Human Parthenogenetic Embryonic Stem Cell-Derived Neural Stem Cells Express HLA-G and Show Unique Resistance to NK Cell-Mediated Killing

Jessica Schmitt, Sigrid Eckardt, Paul G. Schlegel, Anna-Leena Sirén, Valentin S. Bruttel, K. John McLaughlin, Jörg Wischhusen, Albrecht M. Müller

Parent-of-origin imprints have been implicated in the regulation of neural differentiation and brain development. Previously we have shown that, despite the lack of a paternal genome, human parthenogenetic (PG) embryonic stem cells (hESCs) can form proliferating neural stem cells (NSCs) that are capable of differentiation into physiologically functional neurons while maintaining allele-specific expression of imprinted genes. Since normal hESC-derived NSCs (N NSCs) are targeted by immune cells, we characterized the immunogenicity of PG NSCs. Flow cytometry and immunocytochemistry revealed that both N NSCs and PG NSCs exhibited surface expression of human leukocyte antigen (HLA)-class I but not HLA-DR molecules. Functional analyses using an in vitro mixed lymphocyte reaction assay resulted in less proliferation of peripheral blood mononuclear cells with PG compared to N NSCs. In addition, natural killer cells cytolysed PG less than N NSCs.

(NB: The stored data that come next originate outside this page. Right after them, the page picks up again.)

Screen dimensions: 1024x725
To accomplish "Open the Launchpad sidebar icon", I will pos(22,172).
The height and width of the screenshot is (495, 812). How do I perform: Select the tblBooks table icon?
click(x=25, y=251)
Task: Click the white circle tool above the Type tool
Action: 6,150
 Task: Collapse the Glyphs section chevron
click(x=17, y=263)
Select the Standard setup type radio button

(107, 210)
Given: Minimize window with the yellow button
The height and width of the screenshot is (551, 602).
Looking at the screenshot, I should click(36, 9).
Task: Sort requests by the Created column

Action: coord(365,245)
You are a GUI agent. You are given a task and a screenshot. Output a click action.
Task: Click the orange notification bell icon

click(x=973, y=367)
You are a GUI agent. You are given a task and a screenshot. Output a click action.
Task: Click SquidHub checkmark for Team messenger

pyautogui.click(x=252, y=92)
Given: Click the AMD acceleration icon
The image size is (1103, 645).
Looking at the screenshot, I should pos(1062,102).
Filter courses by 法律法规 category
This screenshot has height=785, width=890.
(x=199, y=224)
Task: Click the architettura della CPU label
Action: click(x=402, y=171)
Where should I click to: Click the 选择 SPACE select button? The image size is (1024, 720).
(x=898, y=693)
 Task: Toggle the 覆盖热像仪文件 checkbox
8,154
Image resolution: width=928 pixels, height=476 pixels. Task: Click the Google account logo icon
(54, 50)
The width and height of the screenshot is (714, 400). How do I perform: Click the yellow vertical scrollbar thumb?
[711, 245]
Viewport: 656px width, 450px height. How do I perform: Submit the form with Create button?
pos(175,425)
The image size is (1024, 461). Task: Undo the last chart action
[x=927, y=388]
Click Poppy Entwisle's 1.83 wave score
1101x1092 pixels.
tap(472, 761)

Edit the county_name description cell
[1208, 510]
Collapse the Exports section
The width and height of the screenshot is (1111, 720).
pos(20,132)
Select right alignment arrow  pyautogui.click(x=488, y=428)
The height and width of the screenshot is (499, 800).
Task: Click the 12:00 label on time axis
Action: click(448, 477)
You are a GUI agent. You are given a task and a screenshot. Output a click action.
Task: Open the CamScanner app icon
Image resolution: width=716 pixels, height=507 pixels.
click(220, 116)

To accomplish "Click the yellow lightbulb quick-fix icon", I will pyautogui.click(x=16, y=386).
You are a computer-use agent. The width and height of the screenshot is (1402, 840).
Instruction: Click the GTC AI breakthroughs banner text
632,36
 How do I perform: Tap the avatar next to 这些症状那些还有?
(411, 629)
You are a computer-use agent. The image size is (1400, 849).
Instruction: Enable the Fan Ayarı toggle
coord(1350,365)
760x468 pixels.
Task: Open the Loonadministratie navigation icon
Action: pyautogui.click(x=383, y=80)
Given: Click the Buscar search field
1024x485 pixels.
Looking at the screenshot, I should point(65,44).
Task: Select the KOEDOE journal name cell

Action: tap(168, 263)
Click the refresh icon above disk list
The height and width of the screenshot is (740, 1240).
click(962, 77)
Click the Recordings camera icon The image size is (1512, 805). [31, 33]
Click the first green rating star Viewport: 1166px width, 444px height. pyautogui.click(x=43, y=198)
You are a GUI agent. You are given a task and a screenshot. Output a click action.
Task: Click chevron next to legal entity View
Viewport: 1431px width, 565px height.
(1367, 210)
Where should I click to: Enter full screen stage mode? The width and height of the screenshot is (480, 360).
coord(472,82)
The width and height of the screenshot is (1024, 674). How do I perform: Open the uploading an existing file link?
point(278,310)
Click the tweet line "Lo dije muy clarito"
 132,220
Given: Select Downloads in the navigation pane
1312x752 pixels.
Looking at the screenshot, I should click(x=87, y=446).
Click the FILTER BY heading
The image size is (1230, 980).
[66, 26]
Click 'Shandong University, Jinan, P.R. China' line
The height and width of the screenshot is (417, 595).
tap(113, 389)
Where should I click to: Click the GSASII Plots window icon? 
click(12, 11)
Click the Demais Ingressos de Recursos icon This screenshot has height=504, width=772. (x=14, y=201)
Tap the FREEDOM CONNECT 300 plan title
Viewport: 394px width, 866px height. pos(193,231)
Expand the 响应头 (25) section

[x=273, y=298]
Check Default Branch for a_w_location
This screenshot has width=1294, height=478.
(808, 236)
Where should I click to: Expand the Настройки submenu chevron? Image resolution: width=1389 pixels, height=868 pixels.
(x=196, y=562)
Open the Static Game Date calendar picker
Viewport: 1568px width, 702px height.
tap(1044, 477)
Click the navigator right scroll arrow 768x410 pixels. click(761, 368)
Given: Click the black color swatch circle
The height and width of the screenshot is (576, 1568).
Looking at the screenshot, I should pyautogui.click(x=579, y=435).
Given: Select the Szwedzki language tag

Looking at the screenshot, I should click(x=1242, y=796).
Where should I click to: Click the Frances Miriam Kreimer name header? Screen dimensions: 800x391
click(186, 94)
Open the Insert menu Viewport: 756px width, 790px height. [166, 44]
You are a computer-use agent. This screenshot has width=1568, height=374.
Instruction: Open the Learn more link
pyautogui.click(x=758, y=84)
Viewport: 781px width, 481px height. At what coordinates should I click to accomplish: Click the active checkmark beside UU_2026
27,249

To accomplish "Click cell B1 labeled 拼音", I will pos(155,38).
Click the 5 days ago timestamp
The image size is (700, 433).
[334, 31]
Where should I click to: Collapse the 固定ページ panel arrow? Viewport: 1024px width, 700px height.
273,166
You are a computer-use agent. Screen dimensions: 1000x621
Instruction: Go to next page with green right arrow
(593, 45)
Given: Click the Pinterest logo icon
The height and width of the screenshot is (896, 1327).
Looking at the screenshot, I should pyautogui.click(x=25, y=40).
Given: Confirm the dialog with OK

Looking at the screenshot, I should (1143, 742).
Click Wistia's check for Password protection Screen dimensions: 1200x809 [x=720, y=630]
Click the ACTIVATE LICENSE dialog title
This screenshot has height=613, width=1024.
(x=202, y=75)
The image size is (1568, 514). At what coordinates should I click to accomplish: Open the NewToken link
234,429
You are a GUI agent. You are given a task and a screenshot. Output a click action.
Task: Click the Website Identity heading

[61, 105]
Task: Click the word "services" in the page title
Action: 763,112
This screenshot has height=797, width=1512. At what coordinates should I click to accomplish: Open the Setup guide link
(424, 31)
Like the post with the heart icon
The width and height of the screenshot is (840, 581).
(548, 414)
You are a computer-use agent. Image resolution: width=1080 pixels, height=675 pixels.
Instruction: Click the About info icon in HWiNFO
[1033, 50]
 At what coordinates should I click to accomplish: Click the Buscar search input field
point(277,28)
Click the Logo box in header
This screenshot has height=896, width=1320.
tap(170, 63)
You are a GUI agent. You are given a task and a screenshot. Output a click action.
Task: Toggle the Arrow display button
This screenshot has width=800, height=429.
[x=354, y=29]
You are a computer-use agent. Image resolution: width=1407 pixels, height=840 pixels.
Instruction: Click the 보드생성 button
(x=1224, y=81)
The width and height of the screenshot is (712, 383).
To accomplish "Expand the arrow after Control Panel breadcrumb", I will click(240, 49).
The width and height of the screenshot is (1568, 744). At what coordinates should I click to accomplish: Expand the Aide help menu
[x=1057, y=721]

At a molecular level, expression analyses of immune regulatory factors revealed higher HLA-G levels in PG compared to N NSCs. In line with this finding, MIR152, which represses HLA-G expression, is less transcribed in PG compared to N cells. Blockage of HLA-G receptors ILT2 and KIR2DL4 on NKL cells increased cytolysis of PG NSCs. Together this indicates that PG NSCs have unique immunological properties due to elevated HLA-G expression.